Texto seleccionado:
Contra su voluntad, Bolívar fue enterrado tres días después en la catedral de Santa Marta, muy lejos de Caracas, a donde pidió ser llevado. El viaje definitivo a su tierra natal solo habría de ocurrir doce años más tarde, después de una ceremonia de exhumación en la que tomaron parte delegados de Colombia y Venezuela. Hubo incienso esa vez, cantos religiosos, lágrimas, y en general un rictus de dolor y de respeto, pero solo hasta que el féretro fue abierto.

Unos y otros, políticos, militares y feligreses, se abalanzaron sobre los despojos y hurtaron los últimos mechones de la calavera, los dos dedos anulares y las segundas falanges de los demás dedos de ambas manos, excepto las de los pulgares. Los vivos también se llevaron los huesos de los metatarsos y los dedos de los dos pies y una muela, la cordal superior de la mandíbula izquierda. ¿Habrá sido coincidencia que ya para entonces nuestro símbolo nacional, colgado en el escudo en actitud de acecho, fuera un ave carroñera?

Ítems guardados de una colección
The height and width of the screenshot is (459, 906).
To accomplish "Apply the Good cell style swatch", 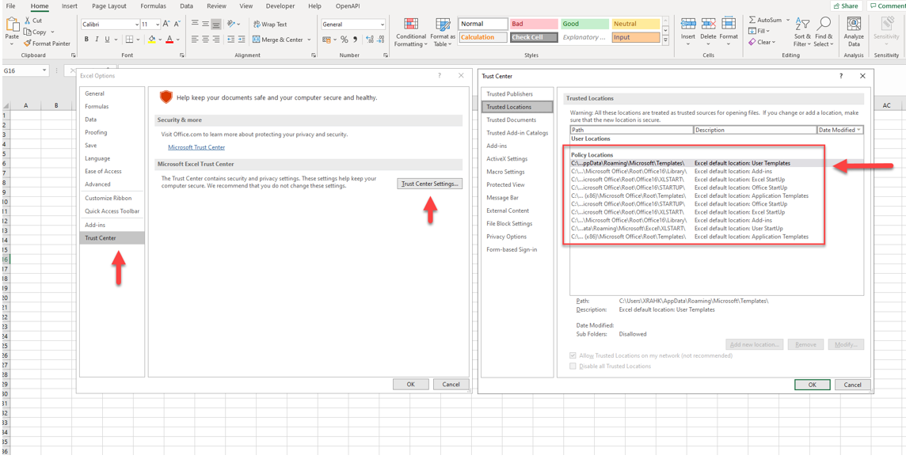I will (584, 24).
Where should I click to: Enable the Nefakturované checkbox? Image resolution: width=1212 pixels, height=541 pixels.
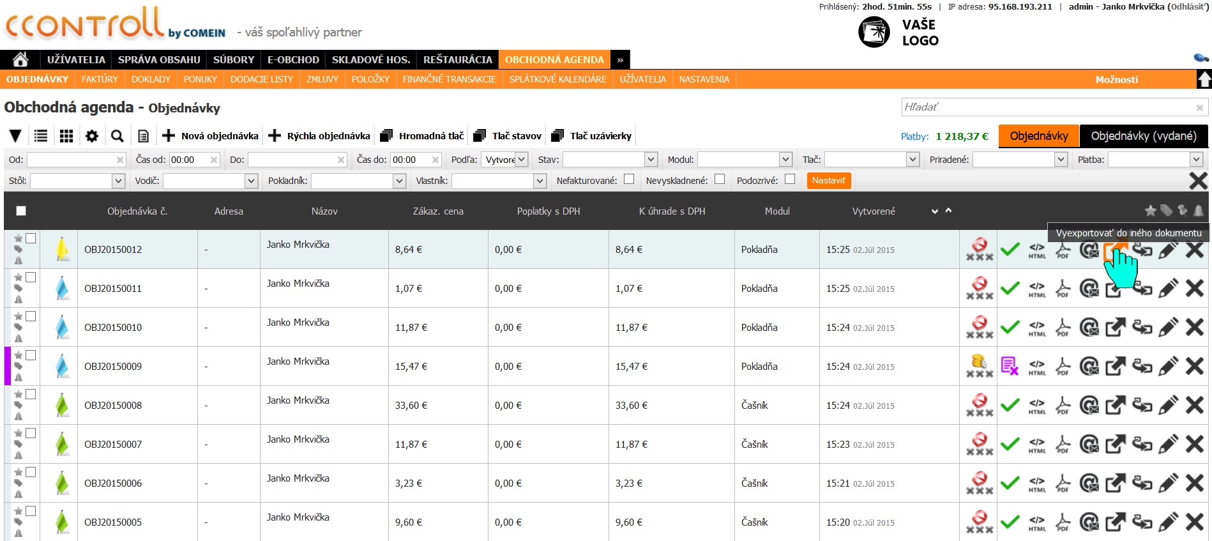[629, 179]
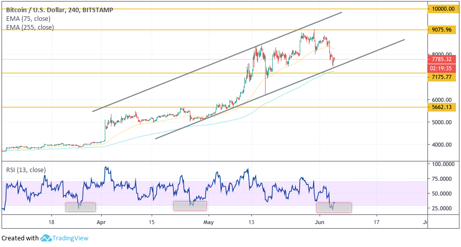Open the TradingView link text

pyautogui.click(x=72, y=238)
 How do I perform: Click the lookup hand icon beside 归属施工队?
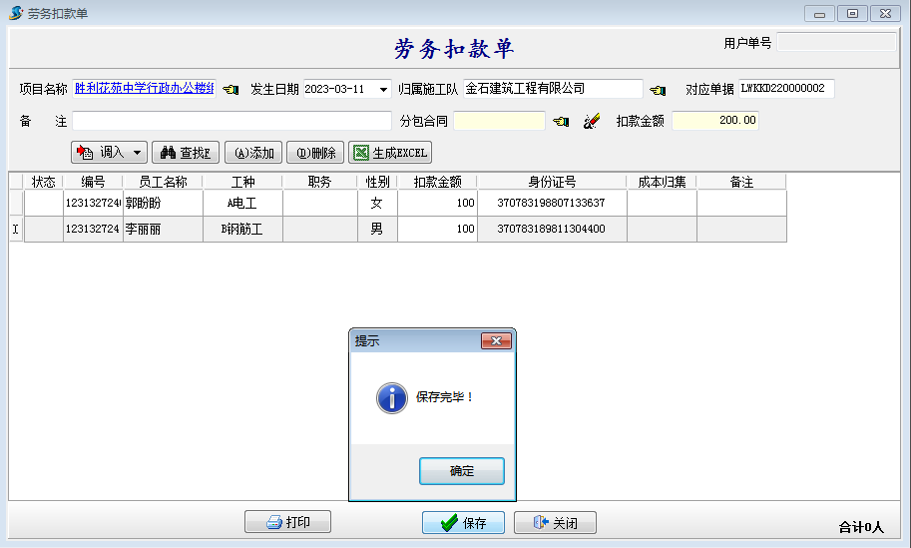point(658,90)
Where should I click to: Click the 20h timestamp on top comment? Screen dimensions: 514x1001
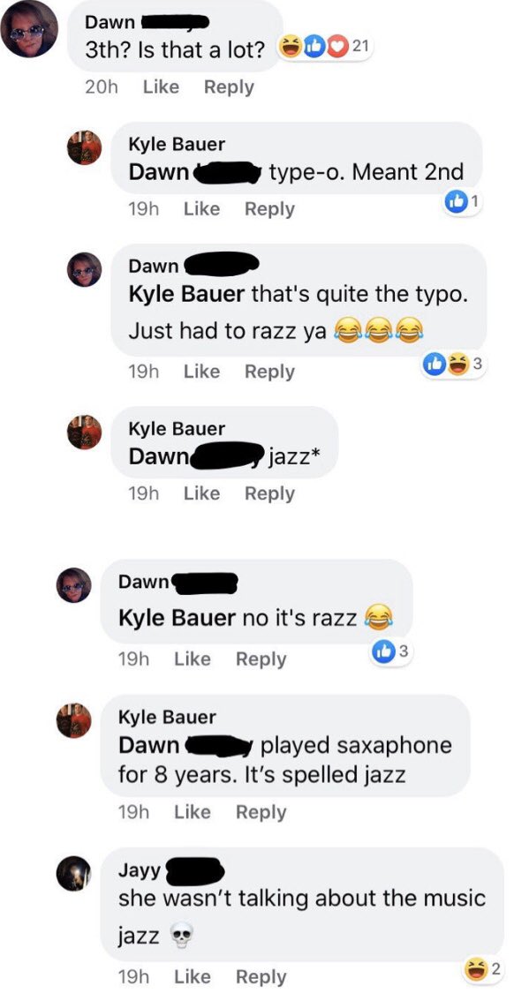(102, 87)
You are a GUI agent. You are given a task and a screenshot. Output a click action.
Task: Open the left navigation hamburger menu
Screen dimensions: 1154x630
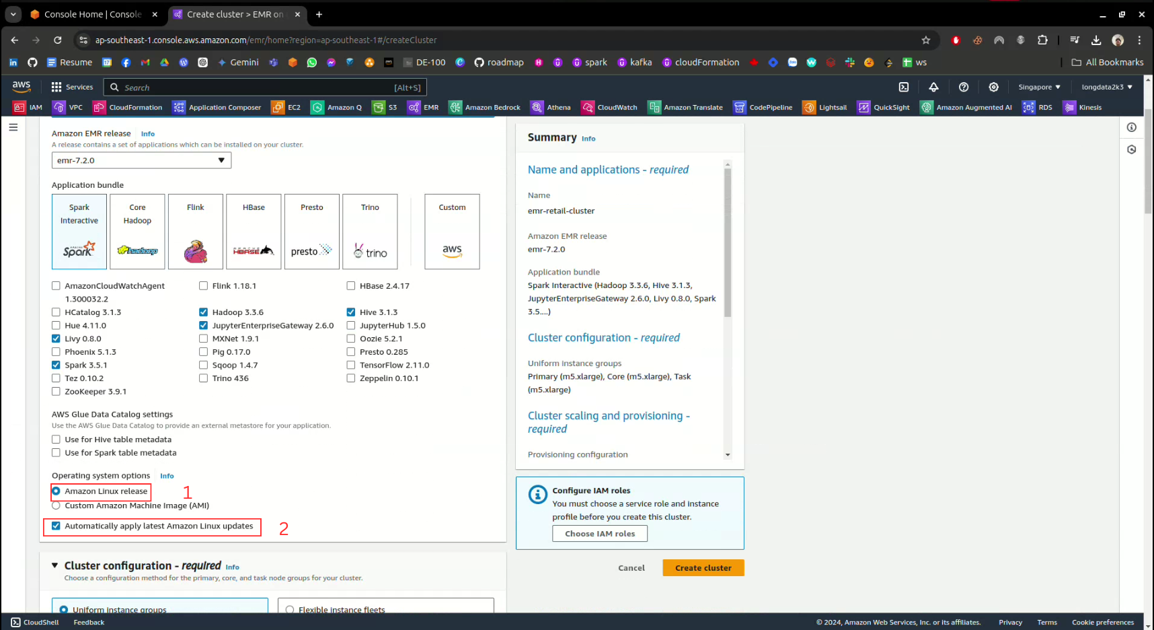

Consigna:
Retoma el texto sobre los restos de Bolívar a partir de su última oración y continúalo.

Espacio de respuesta:
La rapiña de los restos de Simón Bolívar ocurrió el 20 de noviembre de 1842. Reverend estaba allí para constatar que el cuerpo era, en efecto, el que había embalsamado doce años antes. El médico reconoció el cráneo aserrado en forma horizontal y las costillas que cortara de manera oblicua. Los huesos de las piernas seguían enfundados en las altas botas de caballería que le calzó, pero mientras el cuero y el tacón de madera de la bota derecha estaban intactos, los de la izquierda estaban casi deshechos por los jugos de la descomposición. Reverend también reconoció la urna en la que había guardado el corazón, el cerebro y el resto de las vísceras cuando las escindió del cuerpo. “Es él”, dijo en voz alta el médico y la gente se abalanzó sobre el ataúd. Algunos, temerosos de estar cometiendo un sacrilegio, solo atinaron a llevarse puñados de polvo, o un trozo de tela que aún no terminaba de desaparecer.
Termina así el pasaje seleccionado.